Task set:
1 > From the Flight 255 article, list each kind of information that the 10,000 published pages are said to cover.
2 > According to the Flight 255 article, how high did the plane rise before it clipped a light pole?
3 > Extend the Flight 255 article past its final sentence.

The team investigating the August crash of Northwest Airlines Flight 255 will recreate the day of the crash for the National Transportation Safety Board in a public hearing that begins Monday in Detroit.

The team has published 10,000 pages of information ranging from weather conditions on Aug. 16 -- the day the plane crashed during takeoff -- to a history of the crashed Douglas MD80's repairs, the airlines' training methods and any distractions that the crew experienced before they attempted to take off from Detroit Municipal Airport on a flight to Phoenix.

The plane rose only 48 feet before it clipped a light pole, hit a rental car agency and exploded into a fireball on a freeway, killing 156 people.

The only passenger to survive was 4-year-old Cecelia Cichan. Her parents and 6-year-old brother were among the victims. She is now living with her aunt and uncle in Birmingham.

Patricia Goldman, who will chair the hearing, said she expects to focus on the pilots' performance and the failure of a warning system to tell the crew that the wing flaps were not extended as they should have been.

"By the time you get to the hearing, the major facts of the accident are pretty well established," she said. "What you hope to try and do is put together more of the circumstances that would lead us to the 'why.' "

Material provided:
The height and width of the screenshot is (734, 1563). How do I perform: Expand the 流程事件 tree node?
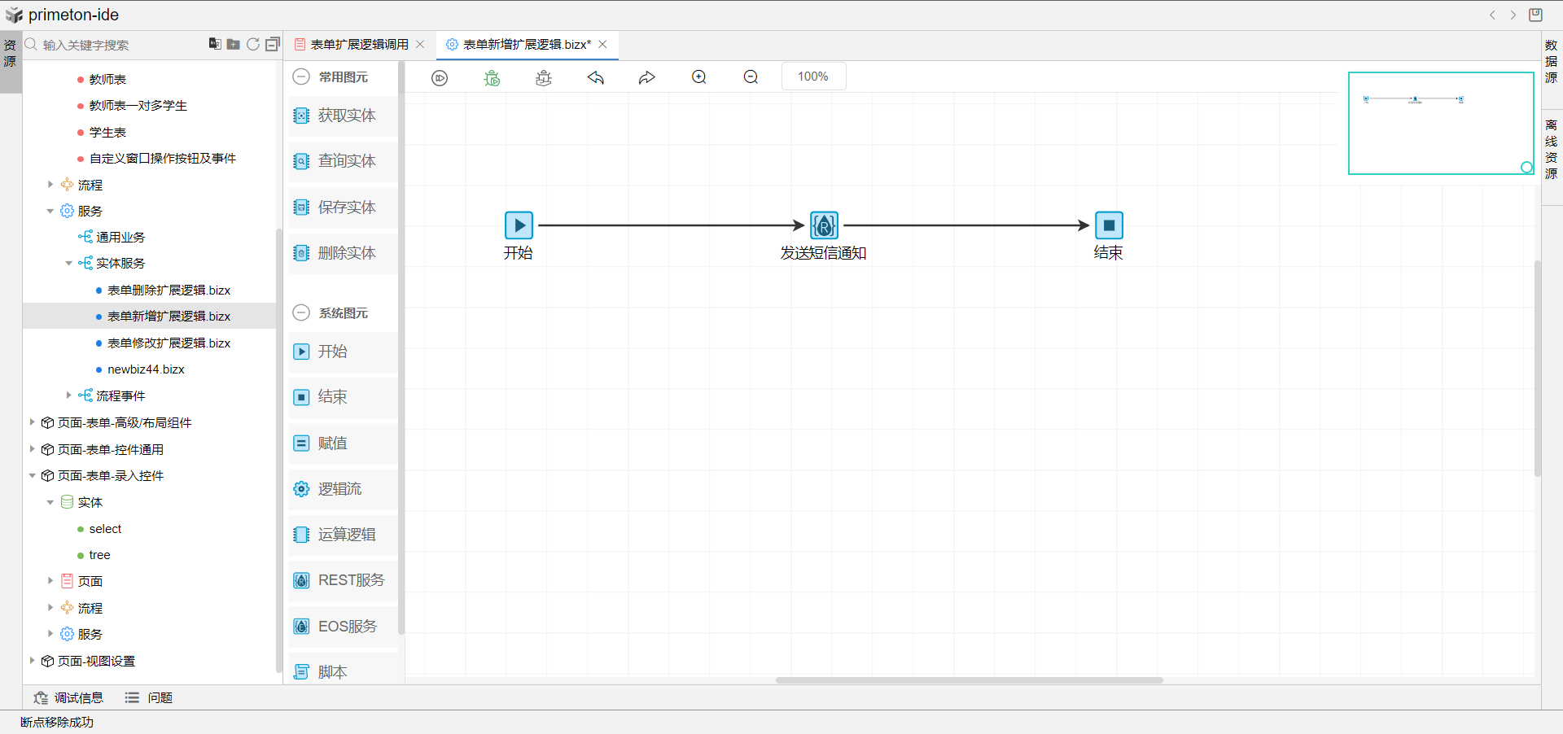coord(68,395)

Numbered responses:
1 >
- Weather conditions on Aug. 16
- A history of the crashed Douglas MD80's repairs
- The airline's training methods
- Any distractions the crew experienced before attempting to take off

2 > It rose only 48 feet.

3 >
Consequently, investigators have also written long, detailed biographies of the crew and the jet, down to the 57-year-old captain's last meal and the 5-year-old jet's first maintenance check.

Capt. John Maus, for instance, was on his first flight after vacation. He and copilot David J. Dodds previously had flown to Detroit on a 39-minute hop from Saginaw, Mich. There were thunderstorms on the horizon.

As they prepared to leave Detroit, air traffic controllers assigned them to a shorter runway. They were held up on the taxiway because of weather delays, and they discussed how the delays would make them late in Phoenix.

When the pilots rolled down the runway, the cockpit voice recorder reveals, one noticed the automatic throttle had not been set, and they set it as they gained speed. One of them laughed.

An investigator interpreted it as a "nervous" laugh.

The throttle was on the same checklist as the "flaps and slats." As the plane took off, the "stall" warning sounded, but the audible signal that would have told them the flaps and slats were not properly set did not sound.

The board has already concluded the MD80's flaps, used to assist in gaining lift, were set in the improper retract position. The board has also released several documents, including a transcript of the pilots' final conversation and test results that showed no electrical power flowed through the circuit to the warning that would have said, "Flaps."

A tape recording of the pilots' final 30 minutes before the crash indicate that the captain and his copilot apparently missed doing one full preflight checklist. The list contains nine items. "Flaps" is first on the list.

At the scene, investigators brought back instruments and light bulbs from the jet's main control panel, pieces of the wing and wing flaps, the flap wheel and handle from the cockpit, and various sections of wiring.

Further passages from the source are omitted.